The Latchkey Was Out
Long ago doors were fastened with a heavy wooden latch. The door could be opened from the outside by a thong made of deerskin. When this latch was pulled inside, no one could open the door. So friendly people used to say, “Come and see me soon. The latchstring is out.” That meant that guests were welcome.
Once, when the city of Cincinnati, Ohio was just a frontier fort, the Indians went on the warpath. Most of the settlers grew frightened, left their homes and rushed inside the fort for safety.
But there was one family that stayed on in its log cabin outside of the fort. They had come from William Penn’s colony in Pennsylvania and were called Friends or Quakers. William Penn had taught them that when the Indians were treated kindly, as God wants all men and women to be treated, they would be peaceful and friendly. Penn had proved that this was right, for in Pennsylvania there were no Indian wars.
So the family in the cabin decided to try Penn’s way. They did not even have any guns ready.
One night the man grew a bit frightened and put the latchstring on the inside. He and his wife could not go to sleep. Finally she said, “John, that latchstring on the inside makes me feel uneasy.”
“I feel that way too, Mary,” he replied. So he got up and put the latchstring outside again.
Before long they heard Indians coming. Soon they surrounded the little cabin with wild cries and war whoops. They tried the door and saw that it would open, but they did not come in. Then, after a while, they grew quiet and began to steal away. Mary and John crept on hands and knees to a window and watched them.
On the edge of the forest the Indians sat down in a circle. They seemed to be holding a council to talk things over.
“What do you suppose they’re going to do?” Mary whispered.
“Sh-h-h,” said John. “Remember God has promised us, ‘I will never leave thee nor forsake thee.’”
Soon they saw a tall chieftain in war paint leave the circle. Slowly he walked back to the cabin alone. In his right hand he carried a long white feather. He fastened the feather to the top of the cabin door. Then all the Indians left.

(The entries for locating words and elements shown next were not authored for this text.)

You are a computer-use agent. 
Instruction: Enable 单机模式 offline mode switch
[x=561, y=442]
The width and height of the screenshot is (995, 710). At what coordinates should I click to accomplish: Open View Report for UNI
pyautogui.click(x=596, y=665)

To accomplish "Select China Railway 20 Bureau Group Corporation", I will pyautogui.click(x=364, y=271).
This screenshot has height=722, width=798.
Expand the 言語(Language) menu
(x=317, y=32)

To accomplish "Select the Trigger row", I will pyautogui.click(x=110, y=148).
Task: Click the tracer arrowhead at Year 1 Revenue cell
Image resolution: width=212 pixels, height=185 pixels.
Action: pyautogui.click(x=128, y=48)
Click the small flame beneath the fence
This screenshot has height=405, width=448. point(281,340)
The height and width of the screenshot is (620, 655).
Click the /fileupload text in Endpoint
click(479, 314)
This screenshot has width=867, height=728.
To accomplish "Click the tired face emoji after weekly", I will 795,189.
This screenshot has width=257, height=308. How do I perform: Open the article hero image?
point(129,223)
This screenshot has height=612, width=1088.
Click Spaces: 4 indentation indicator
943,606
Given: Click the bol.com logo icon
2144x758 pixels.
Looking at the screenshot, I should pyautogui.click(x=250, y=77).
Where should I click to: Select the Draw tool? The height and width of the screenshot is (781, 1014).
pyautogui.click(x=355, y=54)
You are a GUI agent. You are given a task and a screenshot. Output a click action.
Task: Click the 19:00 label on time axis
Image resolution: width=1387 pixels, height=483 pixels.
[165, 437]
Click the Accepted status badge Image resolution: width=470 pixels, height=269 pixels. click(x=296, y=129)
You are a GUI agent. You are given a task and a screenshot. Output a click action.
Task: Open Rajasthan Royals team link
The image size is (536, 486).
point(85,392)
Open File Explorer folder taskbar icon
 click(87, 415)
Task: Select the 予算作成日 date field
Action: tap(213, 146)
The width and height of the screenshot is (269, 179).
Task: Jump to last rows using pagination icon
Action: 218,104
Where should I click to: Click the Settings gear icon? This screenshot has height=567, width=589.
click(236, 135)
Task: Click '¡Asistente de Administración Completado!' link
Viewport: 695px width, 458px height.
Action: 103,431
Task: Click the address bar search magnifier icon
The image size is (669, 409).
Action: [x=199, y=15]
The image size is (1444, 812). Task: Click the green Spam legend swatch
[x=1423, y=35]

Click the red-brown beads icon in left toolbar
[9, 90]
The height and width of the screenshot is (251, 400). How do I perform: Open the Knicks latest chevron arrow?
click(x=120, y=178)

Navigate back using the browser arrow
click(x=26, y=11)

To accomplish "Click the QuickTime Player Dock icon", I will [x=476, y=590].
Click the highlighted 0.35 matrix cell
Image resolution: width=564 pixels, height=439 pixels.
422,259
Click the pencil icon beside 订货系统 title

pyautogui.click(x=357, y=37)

There the white feather stayed for a long time. The hot summer sun shone on it. It swayed in the winter winds that swept the prairie. John and Mary never took it down, for a friendly Indian told them, “The white feather means: ‘This is the home of a man of peace. Do not harm him.’”
All of this happened long ago, but God has not changed. He still wants us to be kind and fair to all men and then trust Him to take care of us.